### What the task asks
Everything from the line that has "Given: Click next-part" to the last line of the listing must be repeated exactly, and nothing more; omit the pictures.

### Input for this task
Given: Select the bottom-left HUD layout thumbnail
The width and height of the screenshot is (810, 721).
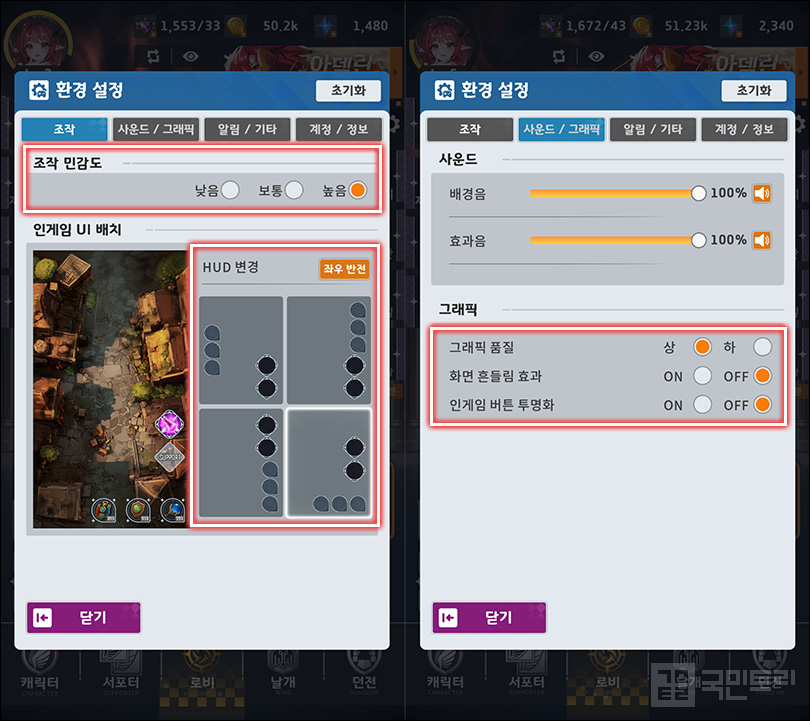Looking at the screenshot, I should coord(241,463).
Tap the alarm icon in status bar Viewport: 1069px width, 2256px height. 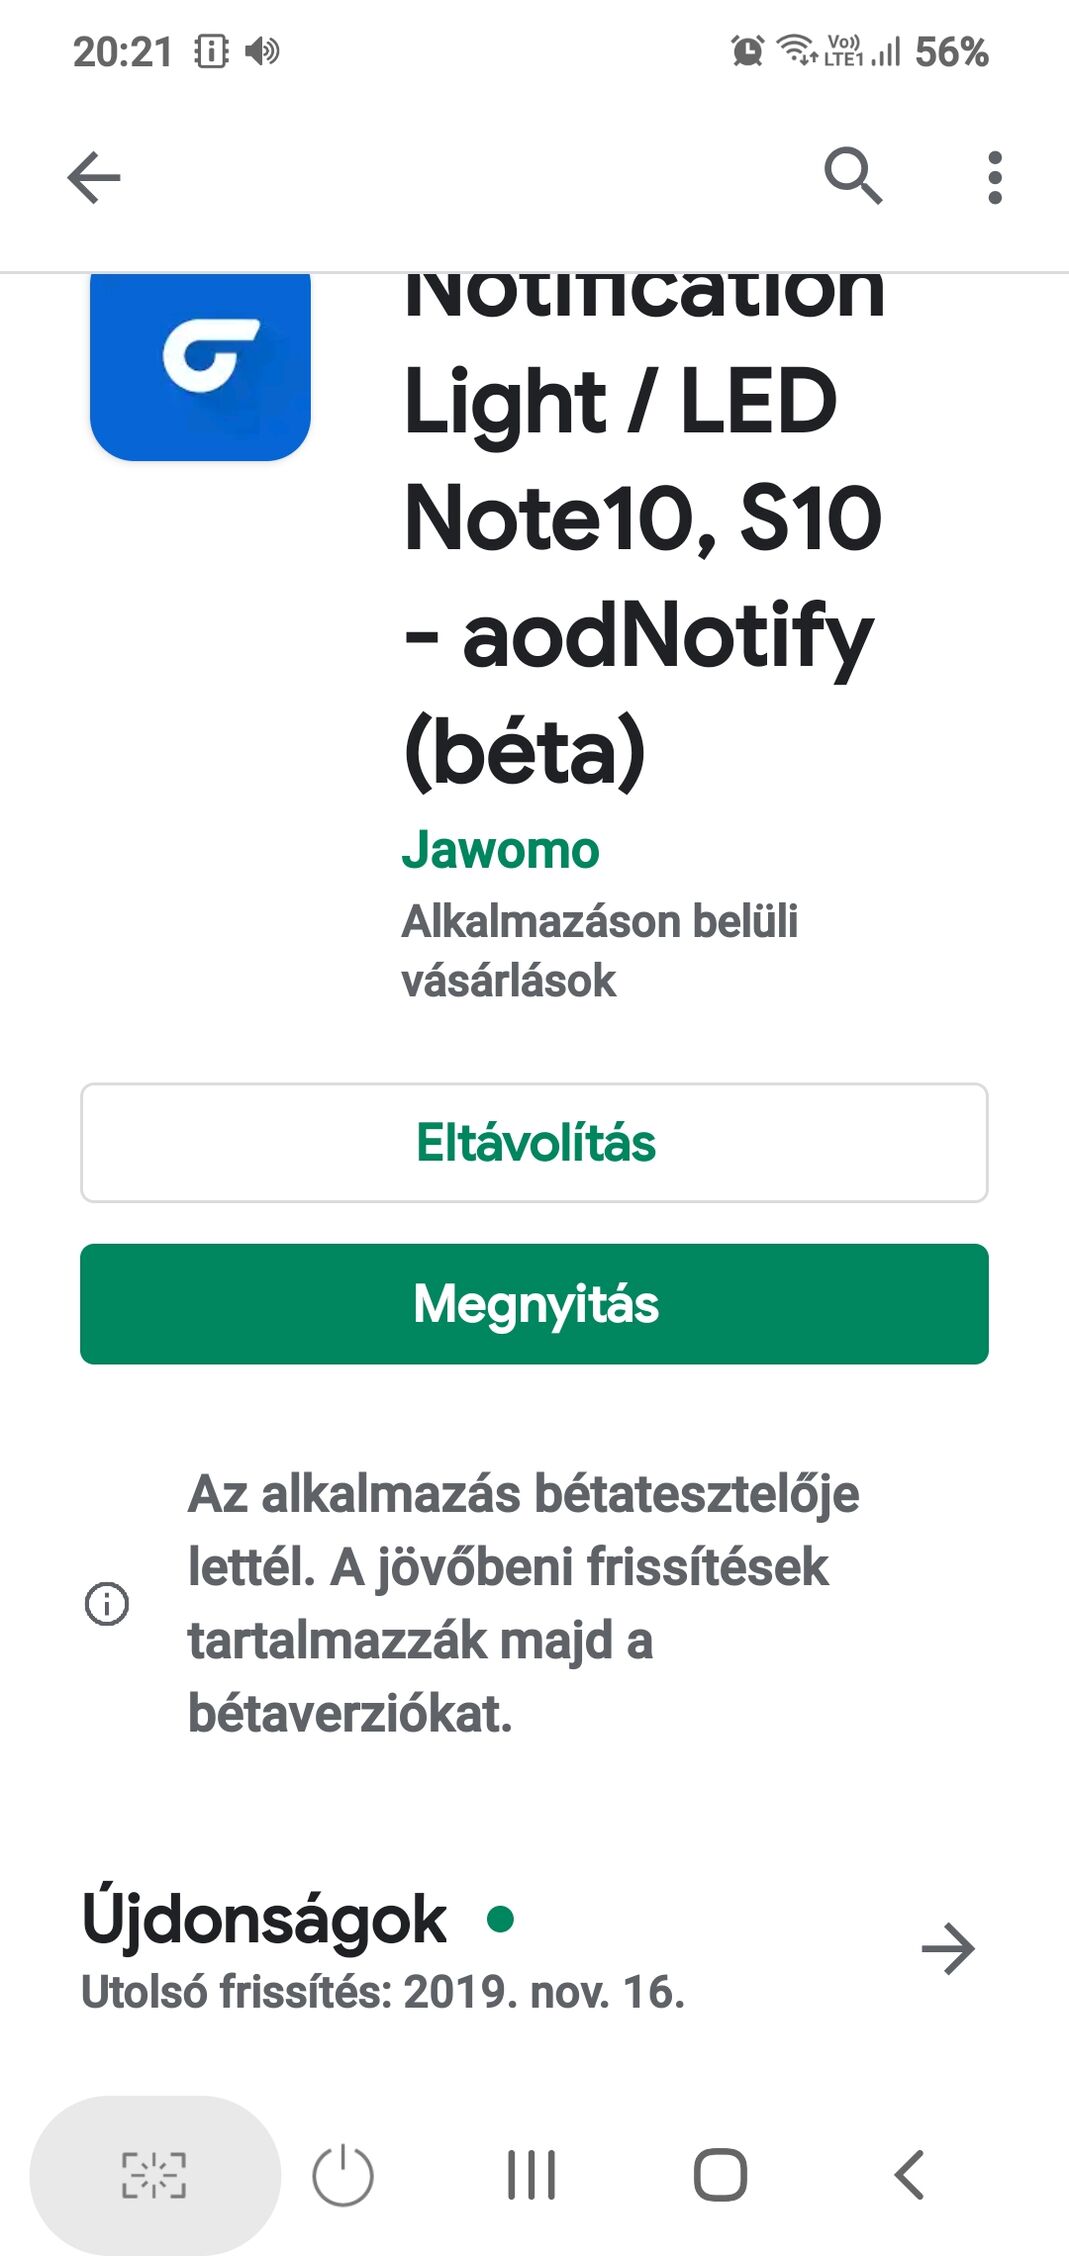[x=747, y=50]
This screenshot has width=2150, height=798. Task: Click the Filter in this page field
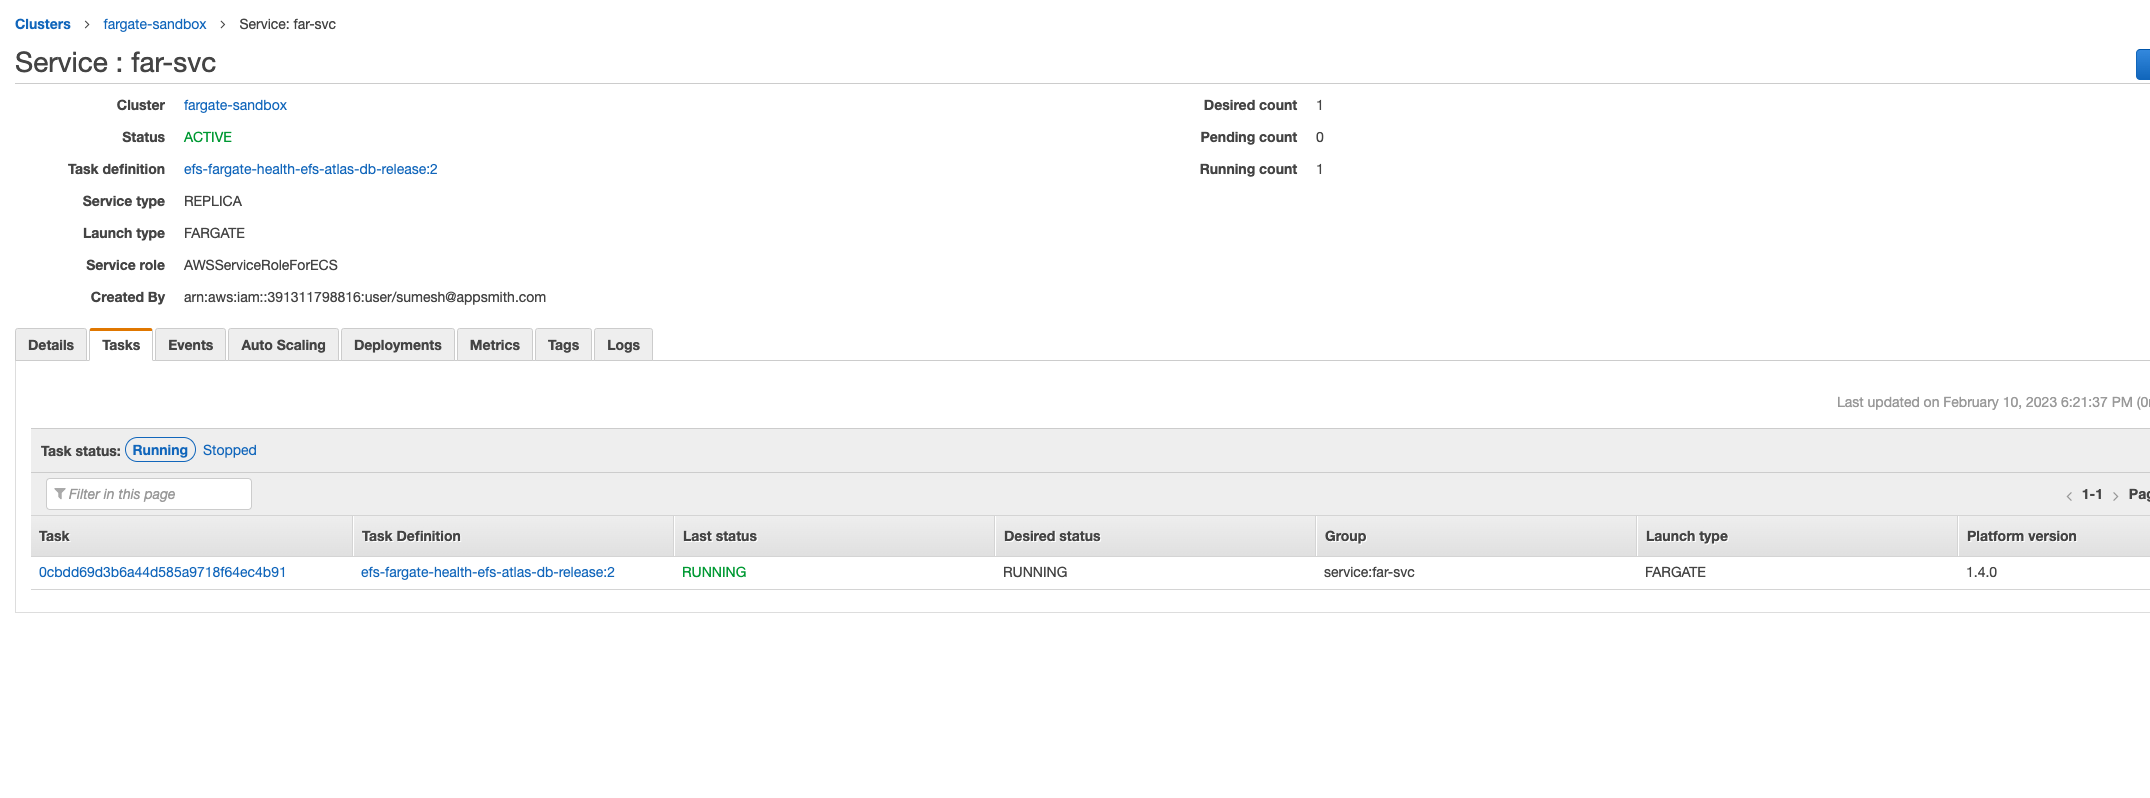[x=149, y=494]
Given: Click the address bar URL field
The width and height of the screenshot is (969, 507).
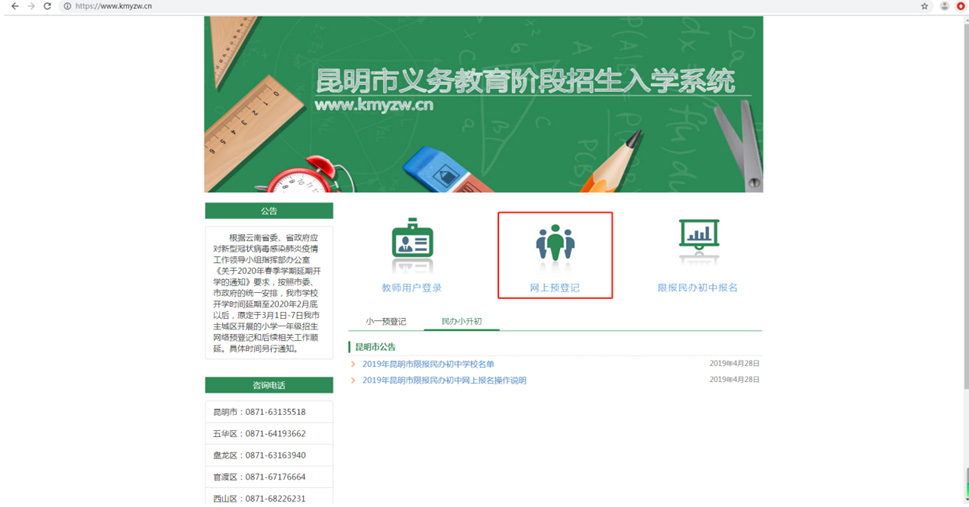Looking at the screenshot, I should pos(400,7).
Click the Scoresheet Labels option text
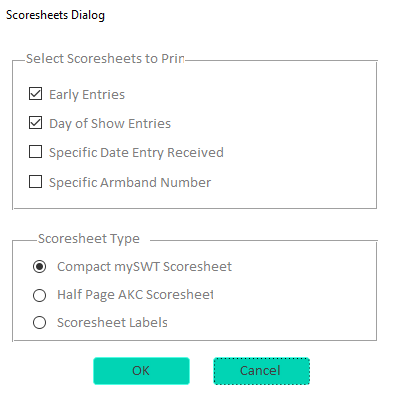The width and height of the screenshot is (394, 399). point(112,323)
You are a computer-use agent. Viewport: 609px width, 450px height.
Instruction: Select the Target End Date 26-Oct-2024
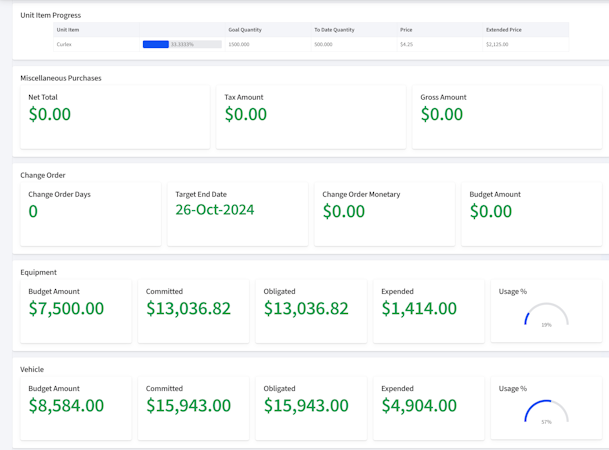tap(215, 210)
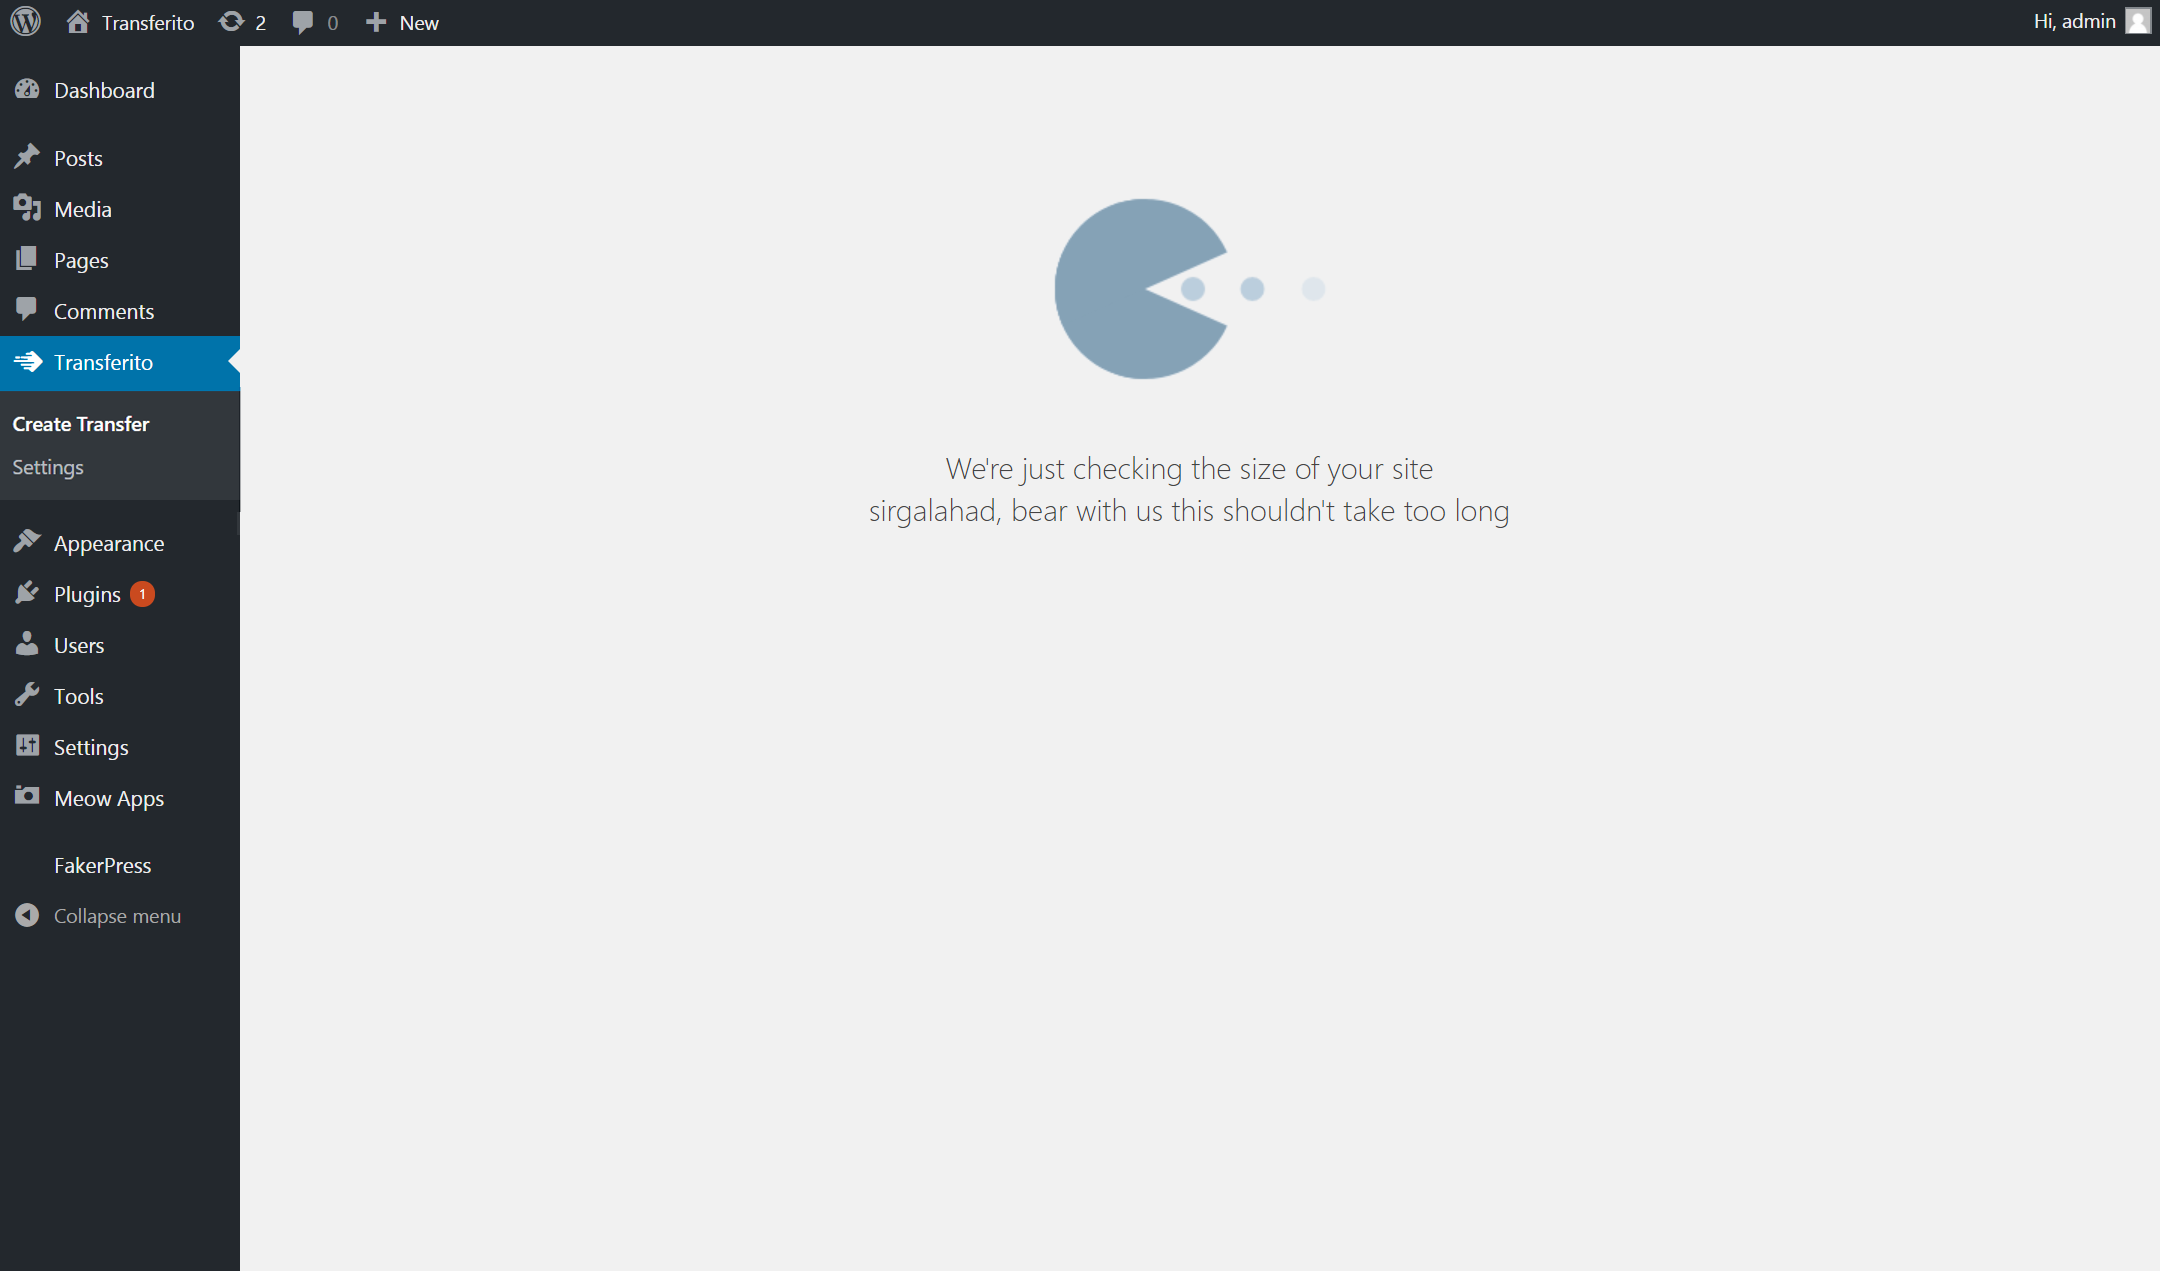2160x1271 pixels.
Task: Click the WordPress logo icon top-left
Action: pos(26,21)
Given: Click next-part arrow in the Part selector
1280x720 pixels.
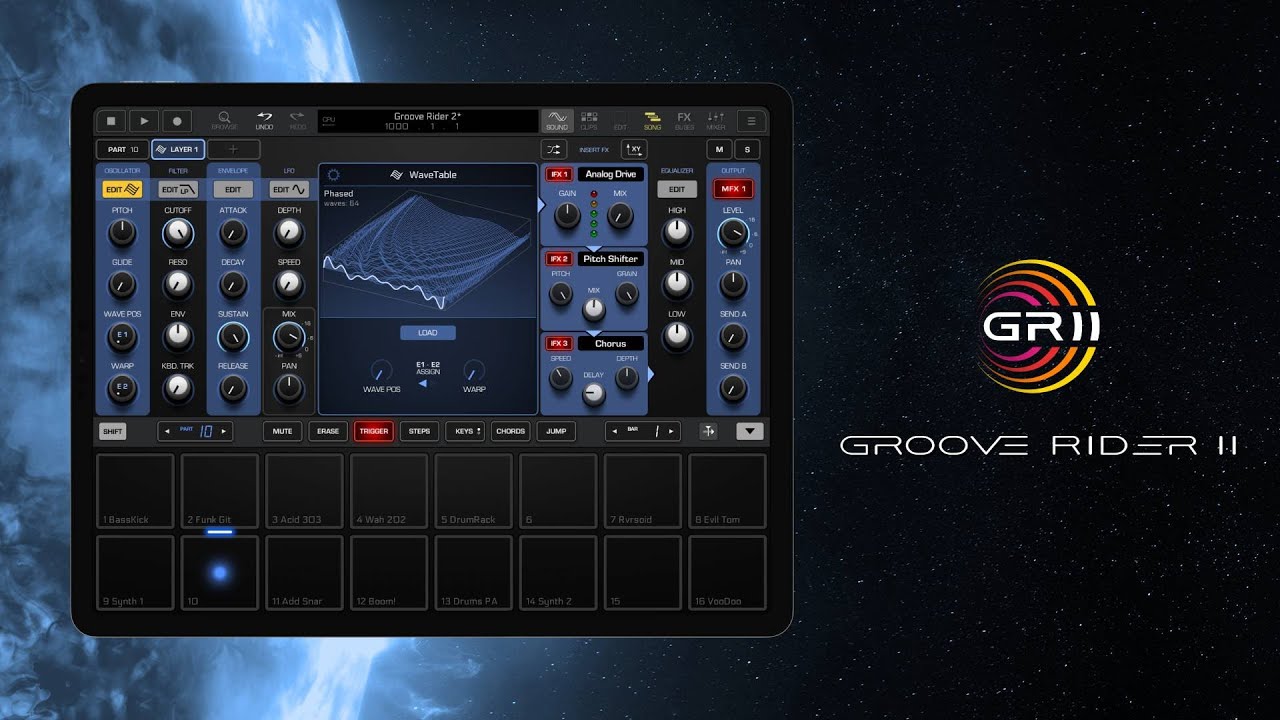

### Finished task
Given: Click next-part arrow in the Part selector
1280x720 pixels.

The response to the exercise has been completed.